Naftali Bennett, an ultranationalist who took office in June, called Unilever executive director Alan Jope on Tuesday and told them that Unilever had taken a “clearly anti-Israel step” that would be greeted with a “strong” response. including legal action.
The sput highlights the traps of brands seeking to satisfy polarized political opinions. The problem is compounded by Unilever, which agreed to give Ben & Jerry’s an unusual amount of independence when it acquired the brand in 2000.
Ice maker Cookie Dough and Phish Food announced the change Monday after years of pressure from activists, saying sales in the West Bank and East Jerusalem were “inconsistent with our values” and would withdraw when a deal with a local distributor expires in 2022.
Settlements in the territories, which were seized by the Jewish state in 1967, are considered illegal by most of the world but have been defended by Bennett.
Bennett said: “This decision is morally wrong and I believe it will become clear that it is also commercially wrong.”
Israeli Foreign Minister Yair Lapid, a centrist, has said he is asking the United States to pass legislation against the Boycott, Assignment, Anti-Settlement Sanctions campaign to take legal action against to Ben & Jerry for a “shame given to anti-Semitism.”
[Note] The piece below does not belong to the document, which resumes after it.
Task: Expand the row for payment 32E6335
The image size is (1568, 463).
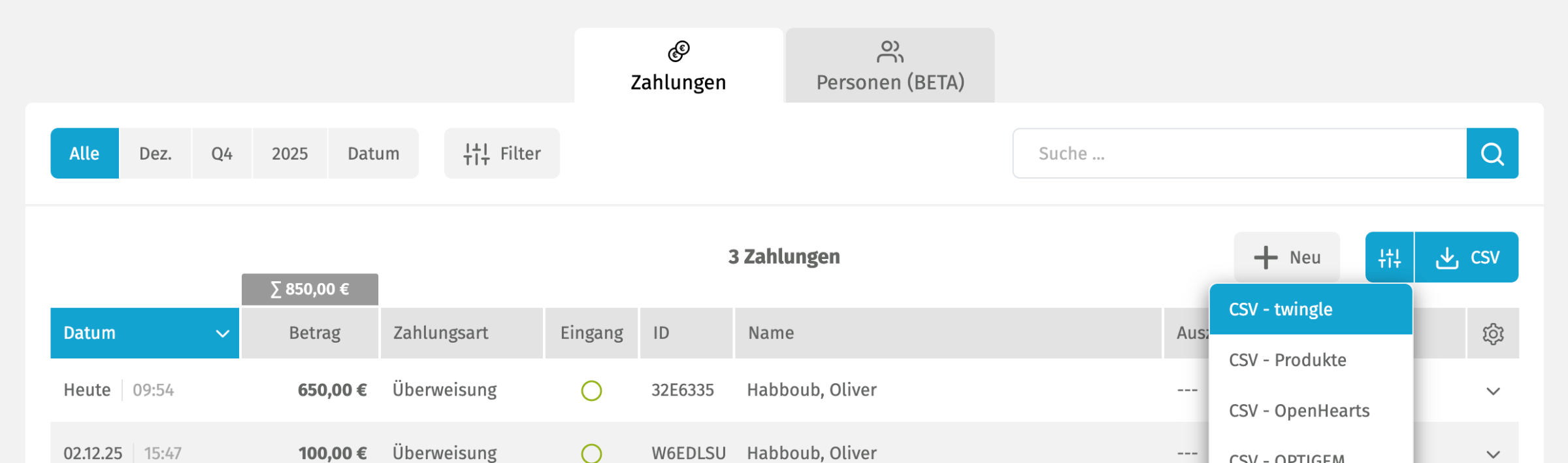Action: pyautogui.click(x=1493, y=391)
As Unilever has been exploited by the Israeli government, it is also at odds with its own subsidiary over the manner and details of the announcement. Ben & Jerry’s has an independent board, whose role was outlined in the deal made when the British group acquired the Vermont-based ice maker more than two decades ago.
The council said the announcement attributed to Ben & Jerry’s was made by Unilever without its consent, “in violation of the spirit and letter of the purchase agreement.” Although he correctly stated that Ben & Jerry’s intended to withdraw from the occupied Palestinian territories, Ben & Jerry’s adviser complained about an explicit reference, added by Unilever, to the continued sale of ice in Israel. Such a decision had not been made, a board member told NBC.
Unilever said in a separate statement on Monday that it was “fully committed to our presence in Israel, where we have been investing in our people, brands and businesses for many decades.” He did not immediately answer further questions.
The company has been operating in Israel since 1938, when the area remained under British control, and has four manufacturing sites there, according to the Ministry of Economy and Industry.
The consumer goods industry had considered Ben & Jerry’s agreement with Unilever as a tracing example of a brand known for strong ethical stances that maintain its focus even when it was sold to a multinational. Its independent board has the power to veto actions that could influence its social mission and “brand integrity” issues such as brands.